Partly because of the Guild’s proximity to the colleges located in Pittsburgh’s Oakland section, the theater began booking combinations of classics and cult favorites, especially the films of Humphrey Bogart, W. C. Fields and the Marx Brothers, all of whom were enjoying a renewed vogue. Woody Allen’s recent comedies, but not his dramas, fit comfortably into the new agenda.
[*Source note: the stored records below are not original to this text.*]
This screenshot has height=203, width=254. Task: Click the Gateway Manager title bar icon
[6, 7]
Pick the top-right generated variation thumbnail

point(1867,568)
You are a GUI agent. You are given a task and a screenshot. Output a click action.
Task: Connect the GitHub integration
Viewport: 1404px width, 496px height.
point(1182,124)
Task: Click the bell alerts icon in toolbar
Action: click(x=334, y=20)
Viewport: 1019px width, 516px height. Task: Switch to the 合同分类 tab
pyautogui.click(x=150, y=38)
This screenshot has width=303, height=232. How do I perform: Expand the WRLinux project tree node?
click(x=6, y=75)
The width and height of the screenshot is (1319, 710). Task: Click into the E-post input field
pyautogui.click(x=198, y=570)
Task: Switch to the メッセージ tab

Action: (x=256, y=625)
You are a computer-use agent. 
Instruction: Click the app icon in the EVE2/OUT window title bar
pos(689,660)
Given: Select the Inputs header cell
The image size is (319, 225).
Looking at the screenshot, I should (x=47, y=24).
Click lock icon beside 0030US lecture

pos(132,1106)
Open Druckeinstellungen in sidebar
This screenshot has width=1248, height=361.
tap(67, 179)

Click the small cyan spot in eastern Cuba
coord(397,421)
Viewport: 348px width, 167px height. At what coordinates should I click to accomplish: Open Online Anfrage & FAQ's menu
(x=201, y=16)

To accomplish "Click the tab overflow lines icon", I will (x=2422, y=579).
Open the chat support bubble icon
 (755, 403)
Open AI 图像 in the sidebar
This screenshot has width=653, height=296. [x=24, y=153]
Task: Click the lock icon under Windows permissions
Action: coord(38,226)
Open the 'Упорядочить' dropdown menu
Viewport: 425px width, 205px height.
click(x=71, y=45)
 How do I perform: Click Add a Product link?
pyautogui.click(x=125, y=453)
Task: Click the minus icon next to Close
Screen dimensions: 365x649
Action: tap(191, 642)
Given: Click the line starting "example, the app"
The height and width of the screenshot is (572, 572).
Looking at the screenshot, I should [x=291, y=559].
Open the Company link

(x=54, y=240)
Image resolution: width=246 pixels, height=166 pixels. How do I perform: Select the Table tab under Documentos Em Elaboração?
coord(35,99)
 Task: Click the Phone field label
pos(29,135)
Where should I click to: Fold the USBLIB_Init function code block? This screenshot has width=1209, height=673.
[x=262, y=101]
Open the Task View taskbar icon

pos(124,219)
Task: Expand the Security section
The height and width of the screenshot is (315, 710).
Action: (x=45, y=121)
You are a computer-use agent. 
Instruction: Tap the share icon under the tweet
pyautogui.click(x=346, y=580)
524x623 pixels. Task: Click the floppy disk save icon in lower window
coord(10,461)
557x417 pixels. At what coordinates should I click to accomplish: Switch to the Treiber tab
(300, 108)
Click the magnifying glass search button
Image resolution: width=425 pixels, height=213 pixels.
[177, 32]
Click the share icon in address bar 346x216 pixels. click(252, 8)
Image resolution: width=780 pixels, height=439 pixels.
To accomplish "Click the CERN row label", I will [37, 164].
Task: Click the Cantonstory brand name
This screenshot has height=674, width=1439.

Mel Brooks joined the repertoire, too.
Films dealing with drugs humorously or hysterically (“Yellow Submarine” and “Reefer Madness” being the ultimate examples) or into which an hallucinogenic nature could be read (“Fantasia,” “Alice in Wonderland,” “Freaks”) were recycled regularly, too. “Fantasia” returned every few months for years.
The theater closed at the end of 1978 ignominiously with a second-run engagement of “(National Lampoon’s) Animal House,” which was showing in several other theaters the same week.
The theater had exhausted the audience for its cult classics, which had returned so many times they seemed to have worn out their welcome.
Though it would be easy to blame the demise of the Guild, like that of dozens of classic/rep houses across the country in the 1980s, on the advent of home video, which mushroomed in 1982, the theater in fact closed three to four years earlier.
The Guild was missed immediately and since then by those of us who frequented it.
A bonus on any visit was interacting with the Green brothers, who were the sort of mischievous, good-natured “characters” who too soon vanished from the exhibition landscape they once made so colorful.
Was owned by the Green Brothers. Ralph and Miller. Interesting duo, them brothers. Smallest projection booth in the world.
Listed in the early 1940’s and 1950’s as the 600 seat Beacon Theatre.
Trouble in 1970:
http://tinyurl.com/2p9a4m
WOW! Thank you for the picture! I’ve been looking everywhere for one!!!